4. Implement your data governance plan
With your policy documented and roles defined, the next step is to put your plan into action:
- Communication plan: Develop a communication plan to ensure that all stakeholders are aware of the data governance policy and their roles within it. Regular updates and training sessions can help maintain engagement and compliance.
- Technology evaluation: Continuously evaluate your technology stack to ensure you have the tools you need to support your data governance needs. This includes tools for metadata management, data cataloging, and data security.
- Monitor and measure: Use the KPIs defined in your data strategy to monitor the progress of your data governance implementation. Regularly review these metrics to ensure that your data governance practices are delivering the desired outcomes.
Further resources for data governance
We know data governance can seem challenging to those just getting started! To help deepen your knowledge, we’ve put together some additional resources for you to explore:
- Using the data lifecycle to manage data responsibly (Oxfam): This guide focuses on the responsible management of program data throughout its lifecycle, with a focus on humanitarian crises, while offering principles and tools applicable to broader contexts.

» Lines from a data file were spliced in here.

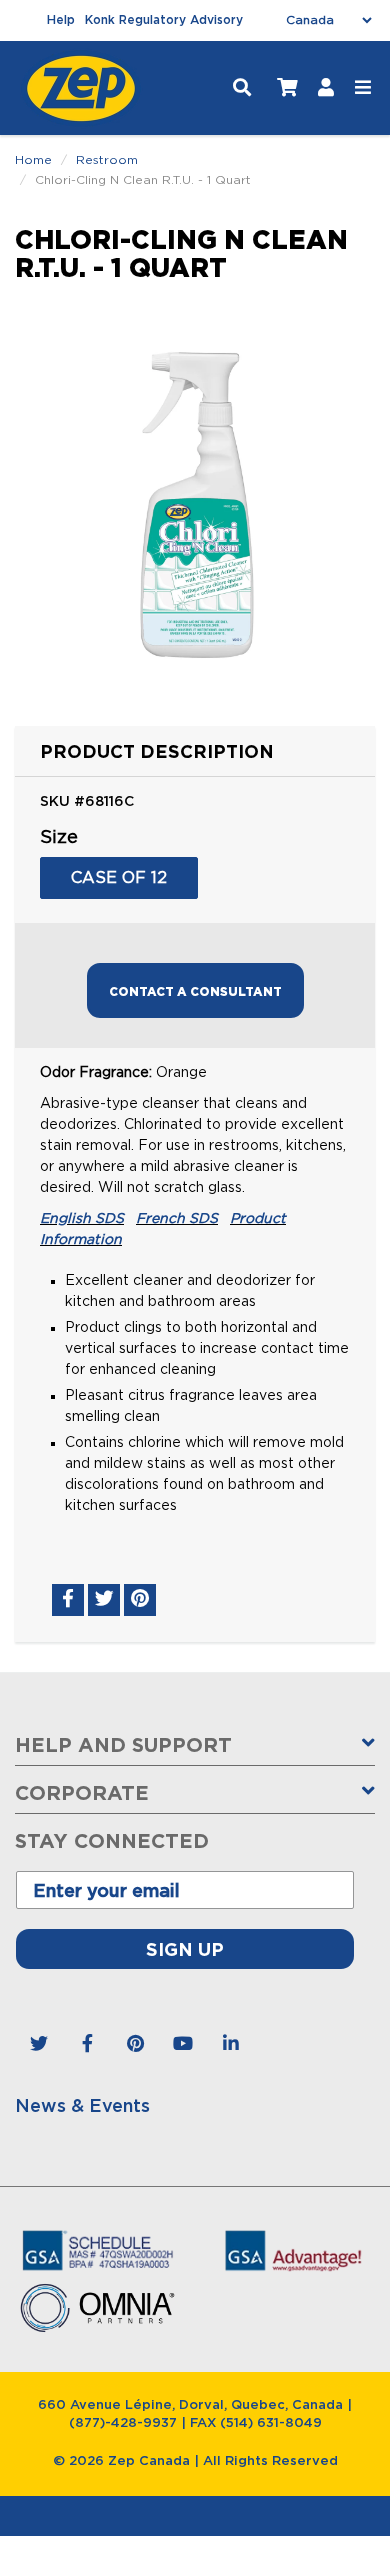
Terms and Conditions (194, 1444)
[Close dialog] (378, 1131)
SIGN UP (195, 1306)
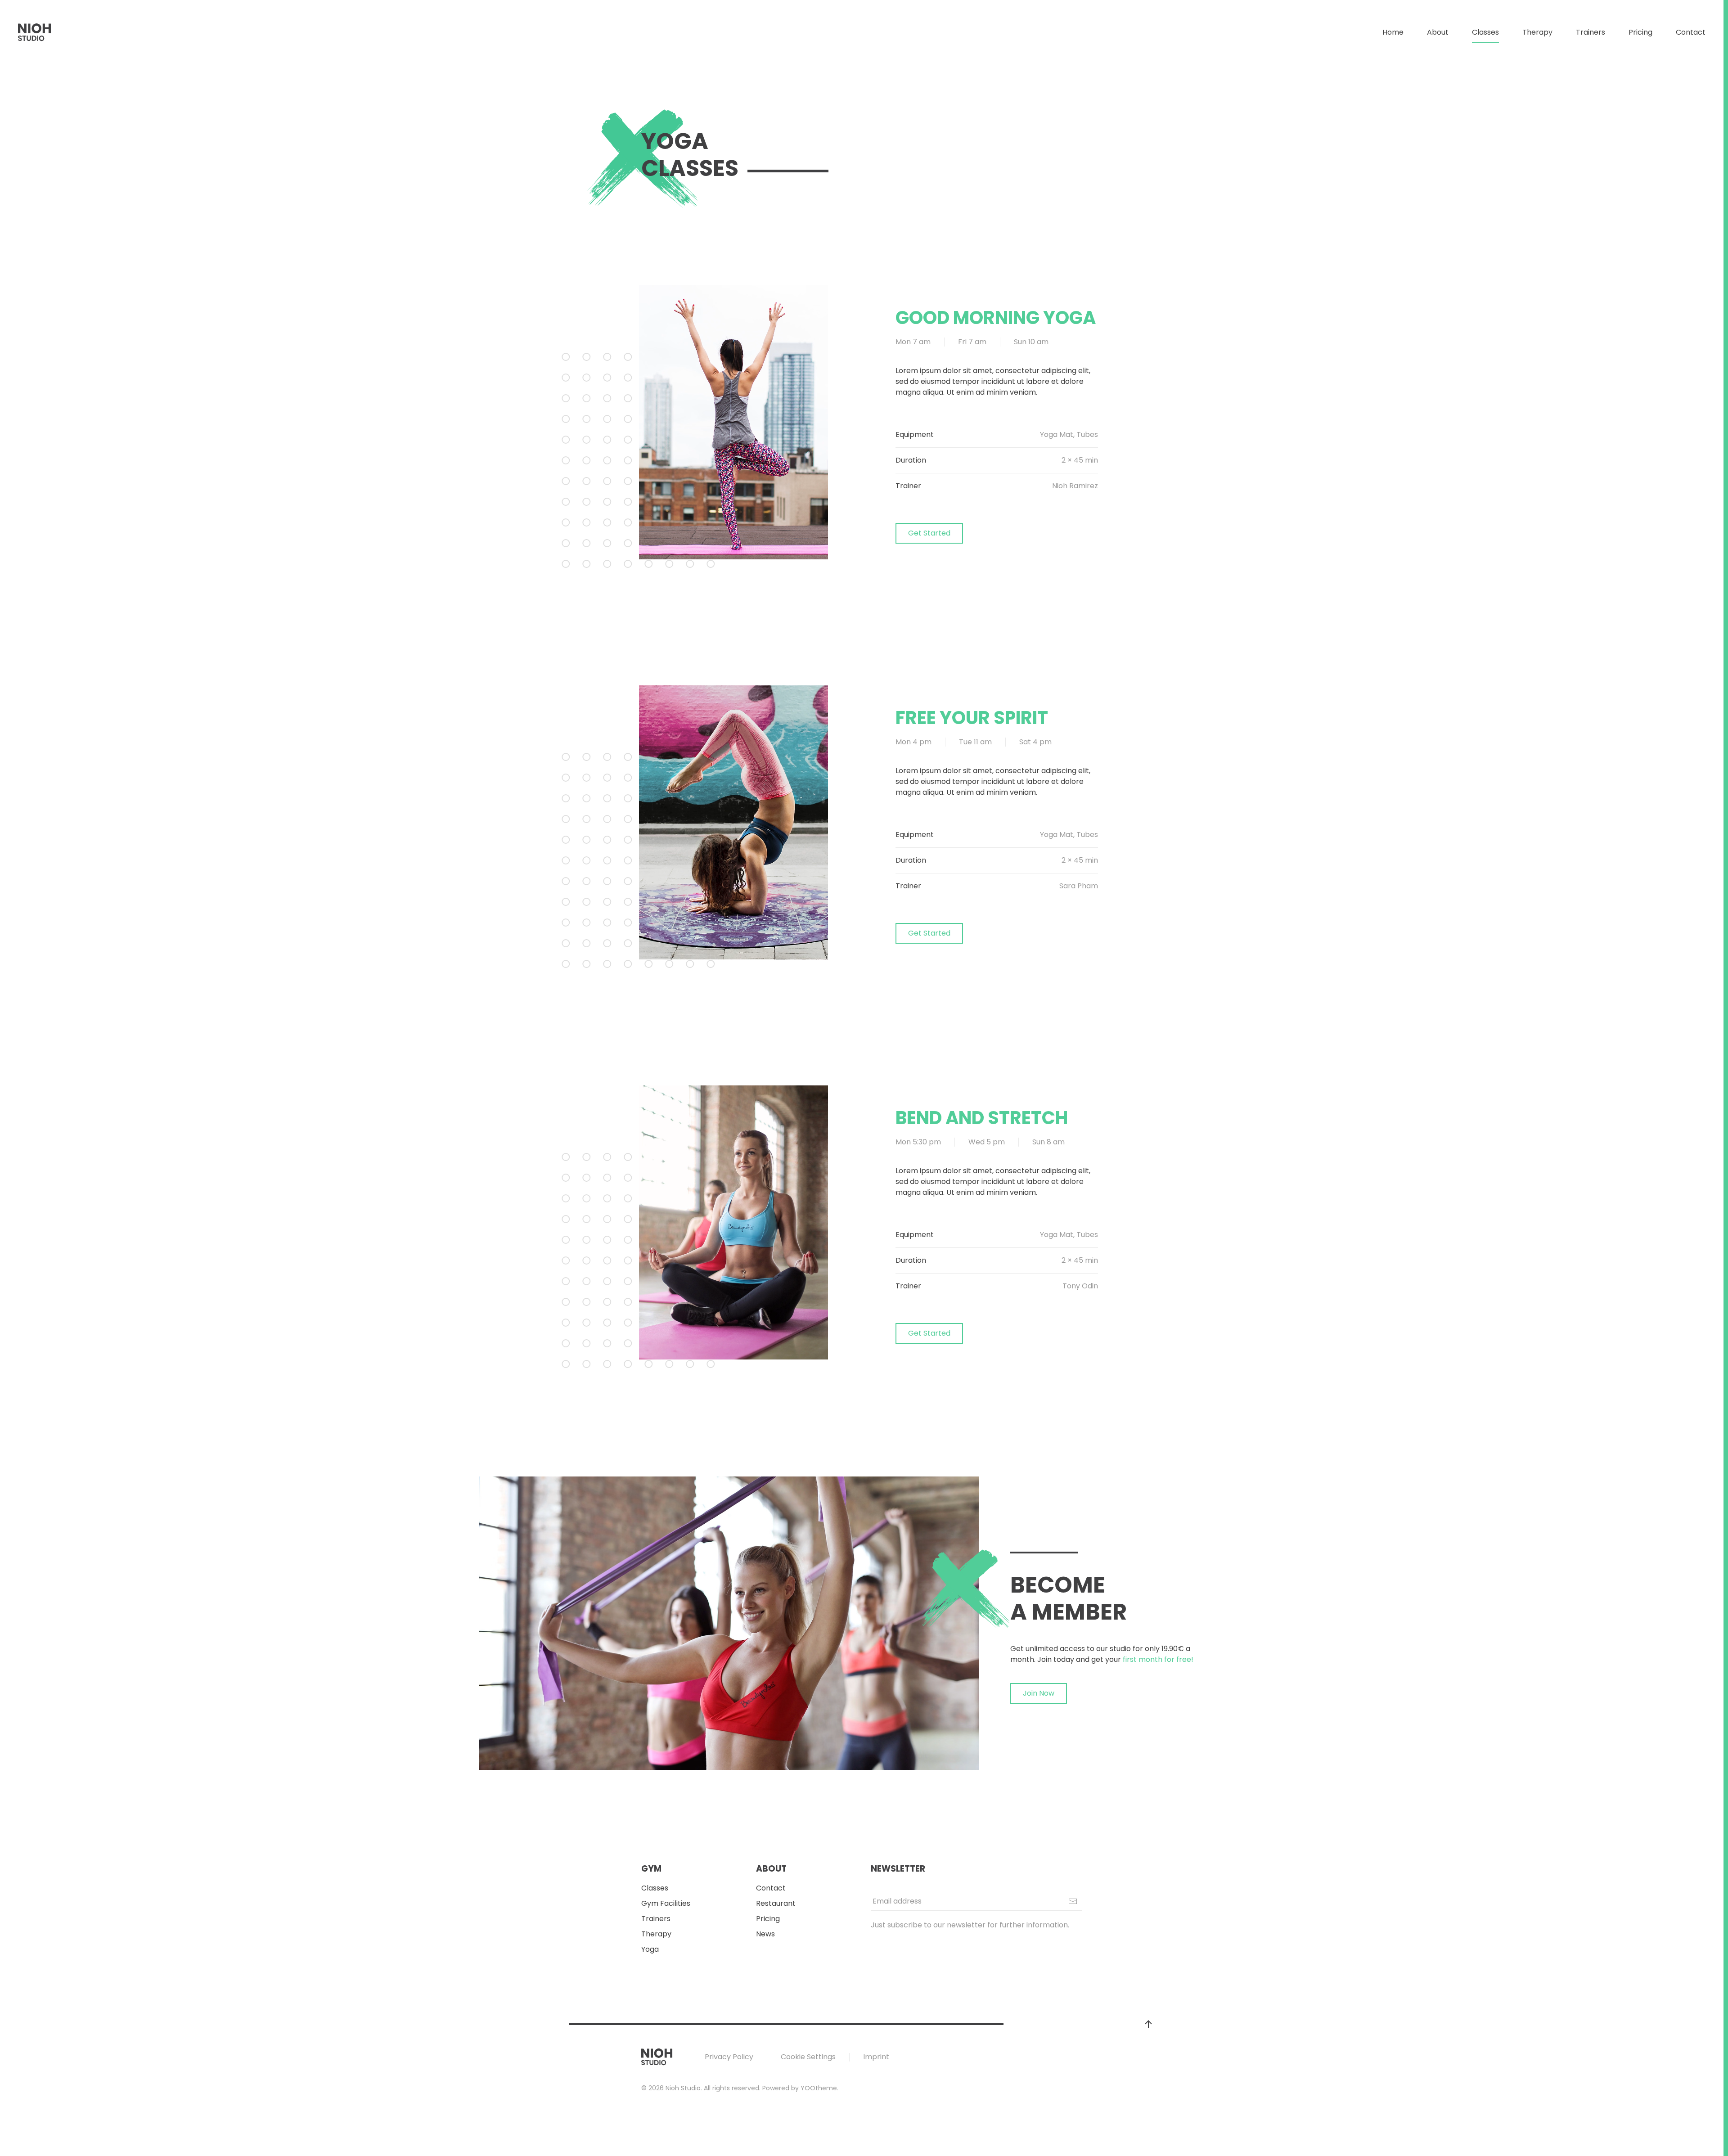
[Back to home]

- Data governance toolkit (Nethope): This toolkit guides non-profit organizations in implementing data governance by providing best practices, templates, and a framework that aligns with evolving IT landscapes and program deliverables.
- Accountable data governance (data4sdgs.org): This website provides a number of articles and resources, including case studies, around data governance.
- Data governance frameworks: The cornerstone of data-driven enterprises (ClaraVine): This article explains what a data governance framework is, its core elements, operational models, and best practices.
- Data management, governance, and interoperability (United Nations): Within this longer guide on data interoperability, this chapter discusses the critical importance of data management and governance, emphasizing the need for strategic oversight, accountability, and effective frameworks across an organization’s data lifecycle.
- We need to solve real-world problems in a joined-up way (data4sdgs.org): This article discusses the Joined-Up Data Standards (JUDS) project, which aims to enhance data interoperability for sustainable development by fostering international collaboration.